Alcatel isn't the biggest name in tablets, but its $179 One Touch Tab 8 was certainly compelling enough to catch our eye at CES. The Android Jelly Bean-powered tablet features an 8-inch 1024 x 768 IPS display and sports a 1.6-GHz dual-core Cortex A9 processor and 1GB of RAM. Onboard storage is limited to 8GB, but there's also a microSD card slot. If you're looking for a tablet that will shoot sharp images, the Tab 8's 2-megapixel rear-facing and VGA front-facing cameras will leave you wanting. But if you're in the market for a relatively inexpensive Android device with a decent amount of processing power, the Tab 8 should be worth a look.

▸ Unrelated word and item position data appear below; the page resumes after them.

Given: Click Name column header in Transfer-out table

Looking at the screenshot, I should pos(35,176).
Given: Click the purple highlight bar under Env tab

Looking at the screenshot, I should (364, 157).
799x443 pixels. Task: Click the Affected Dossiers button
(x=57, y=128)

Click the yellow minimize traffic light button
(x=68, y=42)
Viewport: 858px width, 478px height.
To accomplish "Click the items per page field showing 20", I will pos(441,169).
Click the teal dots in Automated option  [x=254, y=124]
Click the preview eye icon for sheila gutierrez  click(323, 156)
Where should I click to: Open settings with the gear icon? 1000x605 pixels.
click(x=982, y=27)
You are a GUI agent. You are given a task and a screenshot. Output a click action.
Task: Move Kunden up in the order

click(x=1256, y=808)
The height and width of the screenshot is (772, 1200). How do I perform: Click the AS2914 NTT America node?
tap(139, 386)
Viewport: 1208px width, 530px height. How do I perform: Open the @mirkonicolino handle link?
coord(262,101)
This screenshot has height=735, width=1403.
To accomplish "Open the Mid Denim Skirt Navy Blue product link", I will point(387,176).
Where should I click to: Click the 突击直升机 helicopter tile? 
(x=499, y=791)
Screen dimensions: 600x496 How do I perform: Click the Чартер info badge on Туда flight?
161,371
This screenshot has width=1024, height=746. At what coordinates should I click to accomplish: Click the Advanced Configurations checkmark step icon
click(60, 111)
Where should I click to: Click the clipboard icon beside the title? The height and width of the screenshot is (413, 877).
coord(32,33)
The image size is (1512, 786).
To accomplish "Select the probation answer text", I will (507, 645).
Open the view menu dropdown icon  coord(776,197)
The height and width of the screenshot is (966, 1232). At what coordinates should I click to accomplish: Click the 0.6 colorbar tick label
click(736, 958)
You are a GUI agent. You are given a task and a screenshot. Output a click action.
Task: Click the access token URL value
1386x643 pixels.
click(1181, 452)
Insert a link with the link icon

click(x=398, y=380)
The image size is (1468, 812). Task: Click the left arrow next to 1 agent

Synaptics' wants you to get a grip ... on its concept tablet that is. The Synaptics Sensa is the first slate to include a back panel that is capable of determining whether you are merely holding it or tapping or swiping across the display. The feature is meant to eliminate accidental input, and can also be used to wrap text around your thumb so you don't cover any words while reading. The Sensa itself won't be coming to market, but Synaptics will be licensing its technology to other tablet makers.
One of the biggest surprises to hit CES 2013, Nvidia's Project Shield is a Tegra 4-powered gaming monster. With a 5-inch display and built-in game controller, Project Shield could be the device that launches Android gaming into the stratosphere. But Shield is more than just and Android console; the system is also capable of streaming full-fledged PC games from your laptop, so long as you have a Geforce GTX 660M graphics chip or higher.
Whoever said 4K display technology was just for TVs hasn't seen Panasonic's 4K tablet concept. The 20-inch Windows 8 Pro-powered device packs an impressive 3840 x 2560 screen resolution that offers vibrant colors and razor sharp text. Powering that massive display is a 1.8-GHz Intel Core i5 3427U processor, Nvidia graphics, 4G of RAM and a 128GB SSD. Unfortunately, Panasonic says it is marketing the tablet concept toward the enterprise community, and we expect its price to be out of the range of most consumers. That said, you can always dream.